Could you turn the part of the data below that opens with the line containing "Click inside the ID search field" and closes with the line containing "(x=137, y=97)" into a numbered list, leaving out any blank lines?
***** DATA FOR THE TASK *****
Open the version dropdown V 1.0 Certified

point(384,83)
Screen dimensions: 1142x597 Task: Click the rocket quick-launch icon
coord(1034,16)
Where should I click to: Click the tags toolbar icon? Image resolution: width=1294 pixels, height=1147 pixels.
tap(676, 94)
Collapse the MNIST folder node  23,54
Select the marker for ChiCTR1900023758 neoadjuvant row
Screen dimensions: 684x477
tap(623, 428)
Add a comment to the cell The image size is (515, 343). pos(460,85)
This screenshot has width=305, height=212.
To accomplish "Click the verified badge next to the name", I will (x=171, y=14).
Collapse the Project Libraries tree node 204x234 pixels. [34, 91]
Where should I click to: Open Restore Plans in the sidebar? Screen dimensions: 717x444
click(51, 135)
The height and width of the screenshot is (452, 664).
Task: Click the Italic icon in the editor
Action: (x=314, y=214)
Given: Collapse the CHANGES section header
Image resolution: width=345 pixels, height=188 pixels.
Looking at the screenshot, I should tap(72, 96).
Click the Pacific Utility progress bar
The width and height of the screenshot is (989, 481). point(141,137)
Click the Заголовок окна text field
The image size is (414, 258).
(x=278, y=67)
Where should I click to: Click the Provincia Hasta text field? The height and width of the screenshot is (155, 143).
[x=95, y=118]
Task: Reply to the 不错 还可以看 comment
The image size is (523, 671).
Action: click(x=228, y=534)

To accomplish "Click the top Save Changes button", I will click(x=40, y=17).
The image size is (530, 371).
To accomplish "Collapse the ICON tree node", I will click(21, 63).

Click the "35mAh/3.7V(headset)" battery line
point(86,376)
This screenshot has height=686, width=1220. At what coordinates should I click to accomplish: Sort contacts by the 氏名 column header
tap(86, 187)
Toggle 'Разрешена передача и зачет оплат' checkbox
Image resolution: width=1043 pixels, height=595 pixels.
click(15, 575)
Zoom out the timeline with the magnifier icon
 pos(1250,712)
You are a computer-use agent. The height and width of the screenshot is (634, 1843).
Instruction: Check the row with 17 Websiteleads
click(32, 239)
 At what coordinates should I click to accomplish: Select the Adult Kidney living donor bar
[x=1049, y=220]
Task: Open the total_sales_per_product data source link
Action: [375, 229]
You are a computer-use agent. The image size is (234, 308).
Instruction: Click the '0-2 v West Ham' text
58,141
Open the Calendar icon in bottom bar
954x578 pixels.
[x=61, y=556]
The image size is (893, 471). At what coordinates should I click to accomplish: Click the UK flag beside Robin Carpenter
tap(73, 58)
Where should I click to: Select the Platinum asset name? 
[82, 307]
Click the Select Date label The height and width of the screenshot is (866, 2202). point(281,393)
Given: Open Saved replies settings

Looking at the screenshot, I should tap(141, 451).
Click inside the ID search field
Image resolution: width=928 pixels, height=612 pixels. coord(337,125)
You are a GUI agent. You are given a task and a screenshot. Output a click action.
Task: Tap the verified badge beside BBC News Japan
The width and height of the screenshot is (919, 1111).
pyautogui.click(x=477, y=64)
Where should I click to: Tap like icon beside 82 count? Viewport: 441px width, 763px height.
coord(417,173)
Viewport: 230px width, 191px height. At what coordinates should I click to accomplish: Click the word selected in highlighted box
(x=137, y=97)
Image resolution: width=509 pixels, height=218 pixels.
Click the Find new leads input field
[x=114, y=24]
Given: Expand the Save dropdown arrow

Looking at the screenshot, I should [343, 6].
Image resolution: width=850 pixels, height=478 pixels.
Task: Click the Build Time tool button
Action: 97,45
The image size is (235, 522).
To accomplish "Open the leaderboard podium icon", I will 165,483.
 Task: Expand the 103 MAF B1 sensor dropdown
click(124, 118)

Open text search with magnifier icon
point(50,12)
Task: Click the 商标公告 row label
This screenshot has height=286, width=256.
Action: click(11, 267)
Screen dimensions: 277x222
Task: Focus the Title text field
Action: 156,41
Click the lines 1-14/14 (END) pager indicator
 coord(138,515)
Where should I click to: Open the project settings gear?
*****
■ RESPONSE TO THIS EXERCISE
1. Click inside the ID search field
2. Image resolution: width=928 pixels, height=612 pixels. coord(337,125)
3. You are a GUI agent. You are given a task and a screenshot. Output a click action.
4. Task: Tap the verified badge beside BBC News Japan
5. The width and height of the screenshot is (919, 1111).
6. pyautogui.click(x=477, y=64)
7. Where should I click to: Tap like icon beside 82 count? Viewport: 441px width, 763px height.
8. coord(417,173)
9. Viewport: 230px width, 191px height. At what coordinates should I click to accomplish: Click the word selected in highlighted box
10. (x=137, y=97)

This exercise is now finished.